8. A real-time traffic monitoring and analysis system for large-scale networks, used to execute the real-time traffic monitoring and analysis method for large-scale networks as described in any one of claims 1 to 7, characterized in that, The system includes: The acquisition module is used to dynamically time-slice the traffic data packets of each network node based on the five-tuple information and timestamp of each traffic data packet to obtain multiple traffic behavior segments. The processing module is used to calculate the packet length change direction and arrival interval change direction between adjacent traffic data packets based on the packet length sequence and arrival interval sequence corresponding to each traffic behavior segment, and to construct a state transition code that characterizes the micro-behavioral pattern within the traffic behavior segment through the packet length change direction and the arrival interval change direction. The processing module is also used to aggregate the state transition codes generated by each network node within the same time window to the central analysis node to construct the global network analysis space, so as to obtain the global observation matrix.
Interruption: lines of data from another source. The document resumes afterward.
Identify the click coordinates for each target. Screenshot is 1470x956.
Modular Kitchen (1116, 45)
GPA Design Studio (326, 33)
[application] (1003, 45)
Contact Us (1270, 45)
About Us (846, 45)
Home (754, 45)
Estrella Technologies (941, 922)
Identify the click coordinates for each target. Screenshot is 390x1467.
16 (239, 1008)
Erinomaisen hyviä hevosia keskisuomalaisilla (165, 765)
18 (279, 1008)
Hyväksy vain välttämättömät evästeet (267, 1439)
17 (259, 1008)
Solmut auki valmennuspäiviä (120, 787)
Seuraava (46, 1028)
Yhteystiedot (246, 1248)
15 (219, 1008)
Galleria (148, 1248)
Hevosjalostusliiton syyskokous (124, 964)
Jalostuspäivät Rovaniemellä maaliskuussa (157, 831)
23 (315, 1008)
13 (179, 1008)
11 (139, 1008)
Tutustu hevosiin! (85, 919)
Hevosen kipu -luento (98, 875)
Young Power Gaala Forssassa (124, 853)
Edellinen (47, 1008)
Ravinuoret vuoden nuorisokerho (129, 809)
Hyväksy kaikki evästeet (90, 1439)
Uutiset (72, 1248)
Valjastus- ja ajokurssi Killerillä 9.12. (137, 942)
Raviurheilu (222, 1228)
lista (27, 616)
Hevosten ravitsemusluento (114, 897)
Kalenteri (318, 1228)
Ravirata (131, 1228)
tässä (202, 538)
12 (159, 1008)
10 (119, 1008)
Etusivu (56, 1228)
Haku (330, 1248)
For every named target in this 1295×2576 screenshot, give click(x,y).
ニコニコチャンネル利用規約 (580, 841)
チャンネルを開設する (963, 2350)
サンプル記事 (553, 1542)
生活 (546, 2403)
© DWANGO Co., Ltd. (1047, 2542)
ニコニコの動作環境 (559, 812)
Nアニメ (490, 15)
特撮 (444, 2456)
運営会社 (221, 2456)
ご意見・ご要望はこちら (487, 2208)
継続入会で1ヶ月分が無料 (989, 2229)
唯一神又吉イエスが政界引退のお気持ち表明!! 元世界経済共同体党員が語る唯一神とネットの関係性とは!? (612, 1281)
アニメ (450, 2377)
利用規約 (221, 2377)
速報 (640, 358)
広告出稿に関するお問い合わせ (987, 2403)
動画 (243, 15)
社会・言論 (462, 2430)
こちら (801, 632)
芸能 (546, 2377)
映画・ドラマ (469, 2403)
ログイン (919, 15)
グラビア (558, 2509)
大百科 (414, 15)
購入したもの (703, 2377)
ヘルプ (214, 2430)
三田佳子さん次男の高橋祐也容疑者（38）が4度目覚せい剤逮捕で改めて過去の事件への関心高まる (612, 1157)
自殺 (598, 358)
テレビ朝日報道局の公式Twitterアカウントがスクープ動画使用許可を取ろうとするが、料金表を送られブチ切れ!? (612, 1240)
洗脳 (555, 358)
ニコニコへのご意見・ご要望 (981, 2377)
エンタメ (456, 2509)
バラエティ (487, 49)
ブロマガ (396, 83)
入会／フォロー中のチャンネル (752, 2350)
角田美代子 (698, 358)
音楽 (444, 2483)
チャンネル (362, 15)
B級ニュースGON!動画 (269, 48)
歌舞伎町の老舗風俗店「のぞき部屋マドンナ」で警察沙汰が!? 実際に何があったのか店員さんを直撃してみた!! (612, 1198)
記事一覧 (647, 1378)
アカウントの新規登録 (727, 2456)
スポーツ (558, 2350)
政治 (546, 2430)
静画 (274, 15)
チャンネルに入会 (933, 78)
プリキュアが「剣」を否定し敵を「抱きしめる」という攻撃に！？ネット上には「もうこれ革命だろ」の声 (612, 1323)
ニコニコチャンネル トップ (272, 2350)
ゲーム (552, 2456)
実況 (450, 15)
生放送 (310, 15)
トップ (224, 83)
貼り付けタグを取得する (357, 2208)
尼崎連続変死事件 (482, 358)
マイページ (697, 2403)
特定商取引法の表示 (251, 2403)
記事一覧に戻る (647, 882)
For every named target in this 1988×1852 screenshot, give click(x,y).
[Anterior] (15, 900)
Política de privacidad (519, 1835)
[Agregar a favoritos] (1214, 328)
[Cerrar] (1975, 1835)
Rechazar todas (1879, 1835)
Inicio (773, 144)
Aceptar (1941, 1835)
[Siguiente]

The processing module is also used to perform node state deviation analysis on each network node based on the global observation matrix of the current time window and the baseline feature matrix composed of historical normal traffic state transition codes, so as to obtain the state deviation vector corresponding to each network node. The execution module is used to locate and constrain abnormal traffic events within the current time window based on the projection components of the state deviation vectors of each network node in the global network analysis space.
9. A computer device, characterized in that, The computer device includes a memory and a processor, the memory storing code, and the processor being configured to acquire the code and execute the real-time traffic monitoring and analysis method for large-scale networks as described in any one of claims 1 to 7.
10. A computer-readable storage medium storing a computer program, characterized in that, When the computer program is executed by the processor, it implements the real-time traffic monitoring and analysis method for large-scale networks as described in any one of claims 1 to 7.